• Short exercise:
Rewrite the data from its beginning through the line containing "click(38, 481)", substituting "line chart" for "bar chart" and changing nothing else. Leave the pictures out of your answer.

Element and text location data
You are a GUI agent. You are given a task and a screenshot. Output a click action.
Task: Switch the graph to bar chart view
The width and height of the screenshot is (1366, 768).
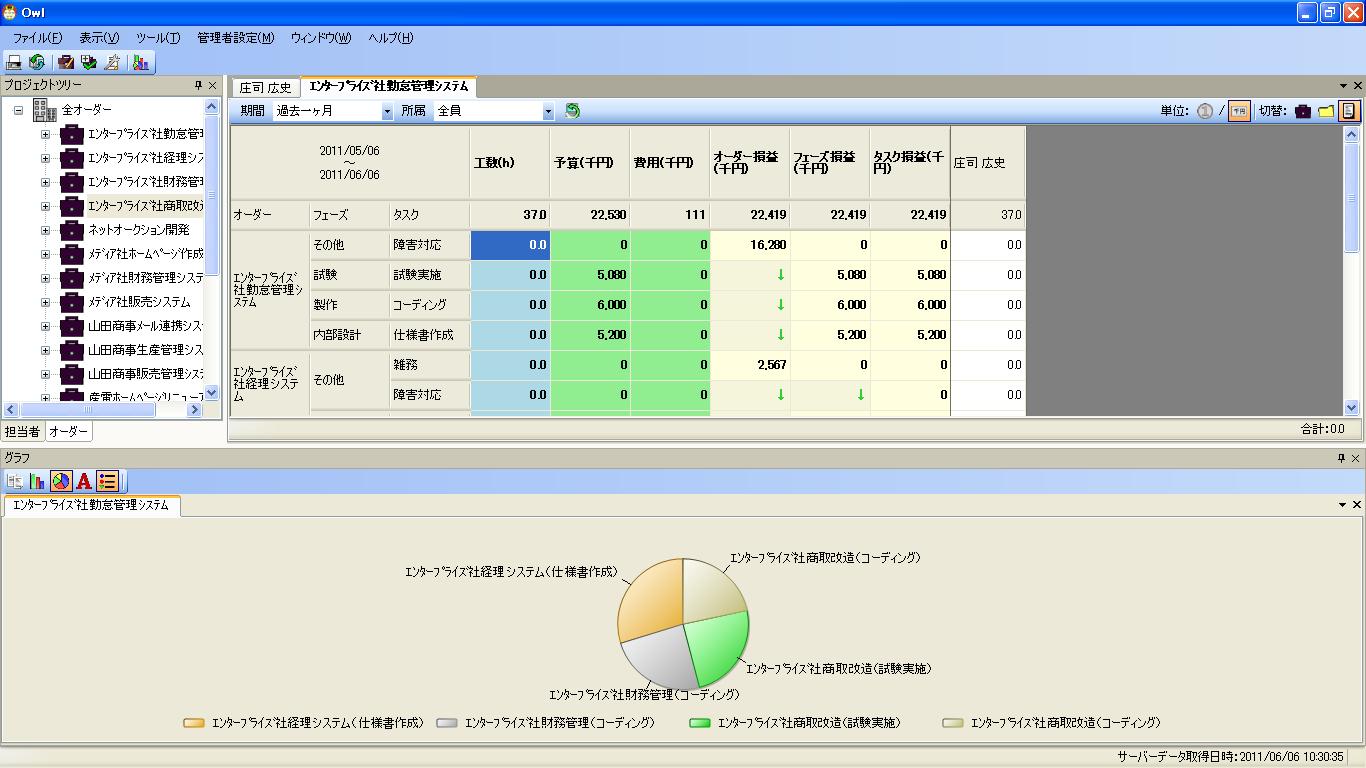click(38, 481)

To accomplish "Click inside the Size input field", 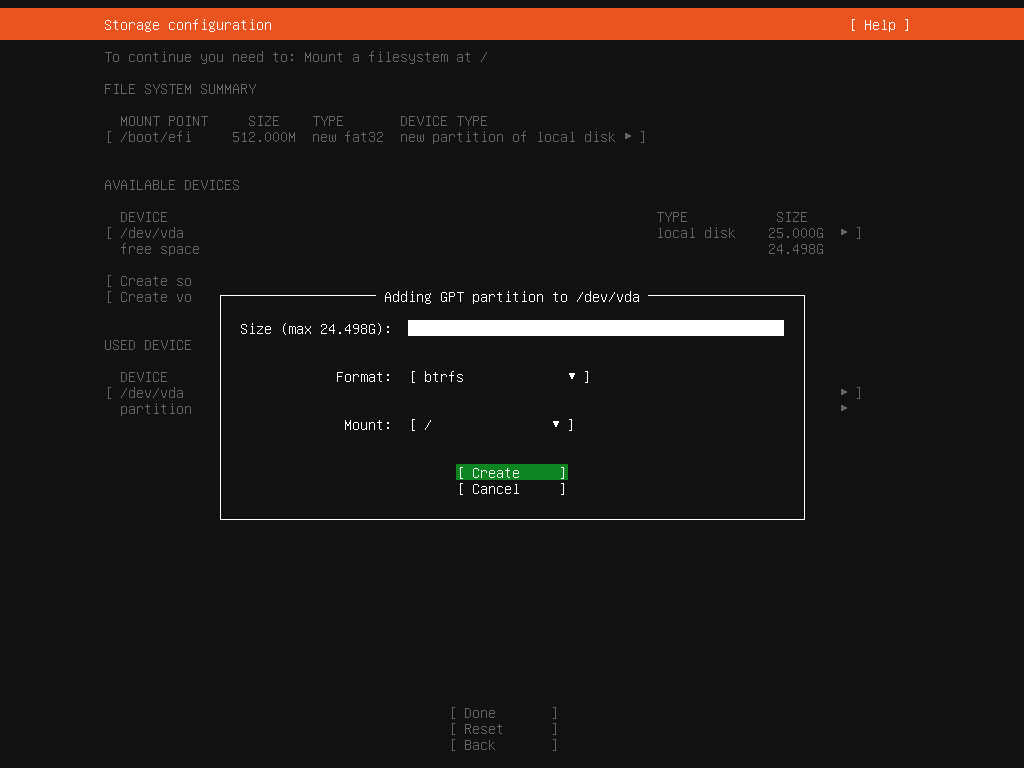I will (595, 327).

• Final result:
You are a GUI agent. You are given a task and a screenshot. Output a click action.
Task: Switch the graph to line chart view
The width and height of the screenshot is (1366, 768).
click(38, 481)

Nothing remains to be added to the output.